89      The Commission observed that the reduction in the tax burden at the level of the subsidiaries, as a result of the deduction of the ZORA accretions as expenses from the taxable income of those subsidiaries, was not offset by an increase in the tax burden at the level of the holding companies concerned or by a genuine increase in the taxable income of the intermediary companies, which, in practice, had led to a reduction in the combined taxable income of the Engie group in Luxembourg.

90      The Commission maintained that other groups of companies in a comparable legal and factual situation were not entitled to a combined reduction in their taxable income, regardless of the type of financing instrument or contract used or the amount of the remuneration.

91      According to the Commission, the same was true for groups of companies which had recourse to a direct ZORA. Article 22bis(2) of the LIR, as cited in recital 89 of the contested decision, was not applicable to the ZORA accretions and, even if it were, it could result only in a deferral of tax.
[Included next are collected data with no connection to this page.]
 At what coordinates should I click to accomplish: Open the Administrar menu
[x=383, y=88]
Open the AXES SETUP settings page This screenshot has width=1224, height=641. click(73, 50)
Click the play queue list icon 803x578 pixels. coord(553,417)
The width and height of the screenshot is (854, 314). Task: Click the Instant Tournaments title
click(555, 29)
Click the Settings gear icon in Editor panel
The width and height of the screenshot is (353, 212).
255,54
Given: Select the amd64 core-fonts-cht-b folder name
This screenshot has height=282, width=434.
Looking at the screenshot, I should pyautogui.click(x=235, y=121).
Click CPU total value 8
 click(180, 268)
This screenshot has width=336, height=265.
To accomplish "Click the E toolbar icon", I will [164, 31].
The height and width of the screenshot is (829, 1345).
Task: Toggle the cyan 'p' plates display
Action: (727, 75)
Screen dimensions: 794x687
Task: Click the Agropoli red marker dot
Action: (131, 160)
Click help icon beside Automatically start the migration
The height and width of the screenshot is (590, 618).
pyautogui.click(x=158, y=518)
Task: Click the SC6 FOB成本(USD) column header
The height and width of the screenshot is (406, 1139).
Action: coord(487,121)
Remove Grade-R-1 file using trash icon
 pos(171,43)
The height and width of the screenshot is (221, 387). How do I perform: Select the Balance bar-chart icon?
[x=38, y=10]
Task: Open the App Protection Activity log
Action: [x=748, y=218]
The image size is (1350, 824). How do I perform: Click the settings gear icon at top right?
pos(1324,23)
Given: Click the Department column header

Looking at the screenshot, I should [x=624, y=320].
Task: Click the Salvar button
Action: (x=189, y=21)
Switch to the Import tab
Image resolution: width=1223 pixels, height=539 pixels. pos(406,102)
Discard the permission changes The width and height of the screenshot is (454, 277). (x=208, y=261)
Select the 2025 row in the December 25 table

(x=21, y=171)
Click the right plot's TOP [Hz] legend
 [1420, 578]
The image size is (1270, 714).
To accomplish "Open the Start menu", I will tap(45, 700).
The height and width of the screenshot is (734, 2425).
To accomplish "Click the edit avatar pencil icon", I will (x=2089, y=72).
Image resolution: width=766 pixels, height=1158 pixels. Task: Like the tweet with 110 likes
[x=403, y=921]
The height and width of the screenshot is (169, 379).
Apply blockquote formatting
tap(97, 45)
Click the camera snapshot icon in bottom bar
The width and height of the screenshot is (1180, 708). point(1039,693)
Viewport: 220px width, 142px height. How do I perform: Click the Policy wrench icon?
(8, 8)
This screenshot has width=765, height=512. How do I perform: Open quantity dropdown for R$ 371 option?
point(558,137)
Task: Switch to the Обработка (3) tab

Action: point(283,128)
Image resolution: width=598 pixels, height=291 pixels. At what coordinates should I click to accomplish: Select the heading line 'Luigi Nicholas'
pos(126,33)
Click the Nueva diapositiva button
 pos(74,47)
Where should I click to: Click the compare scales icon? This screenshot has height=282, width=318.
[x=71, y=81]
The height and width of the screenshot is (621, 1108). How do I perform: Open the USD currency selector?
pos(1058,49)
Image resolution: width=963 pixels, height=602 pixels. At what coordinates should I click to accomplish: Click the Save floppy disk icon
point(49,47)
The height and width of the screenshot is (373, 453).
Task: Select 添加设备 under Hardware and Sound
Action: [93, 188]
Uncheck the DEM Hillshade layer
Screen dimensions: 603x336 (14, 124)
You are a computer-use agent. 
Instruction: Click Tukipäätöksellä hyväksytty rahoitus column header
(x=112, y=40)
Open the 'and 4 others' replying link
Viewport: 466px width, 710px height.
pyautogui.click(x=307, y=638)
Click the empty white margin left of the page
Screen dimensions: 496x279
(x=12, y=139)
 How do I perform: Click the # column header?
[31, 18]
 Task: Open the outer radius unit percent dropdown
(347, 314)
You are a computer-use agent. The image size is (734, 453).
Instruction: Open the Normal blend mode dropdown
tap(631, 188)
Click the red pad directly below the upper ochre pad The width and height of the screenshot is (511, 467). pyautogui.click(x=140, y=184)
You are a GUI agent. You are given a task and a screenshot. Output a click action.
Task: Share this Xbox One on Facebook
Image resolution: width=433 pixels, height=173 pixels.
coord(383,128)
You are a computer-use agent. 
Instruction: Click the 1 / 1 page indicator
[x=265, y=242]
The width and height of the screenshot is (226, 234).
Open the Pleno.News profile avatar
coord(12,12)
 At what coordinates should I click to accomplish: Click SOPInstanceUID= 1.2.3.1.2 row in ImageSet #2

3.      Selectivity resulting from non-application of the provision on abuse of law

92      Lastly, and in the alternative, the Commission added, in recitals 289 to 312 of the contested decision, that the tax rulings at issue derogated from the Luxembourg tax provision on abuse of law, as cited in recital 90 of the contested decision. It maintained that the financing structure established was abusive. According to the Commission, the four criteria identified by the case-law of the Luxembourg courts in order to establish an abuse of law were met: the use of forms or institutions governed by private law, the reduction in the tax burden, the use of inappropriate legal means and the absence of non-tax related reasons.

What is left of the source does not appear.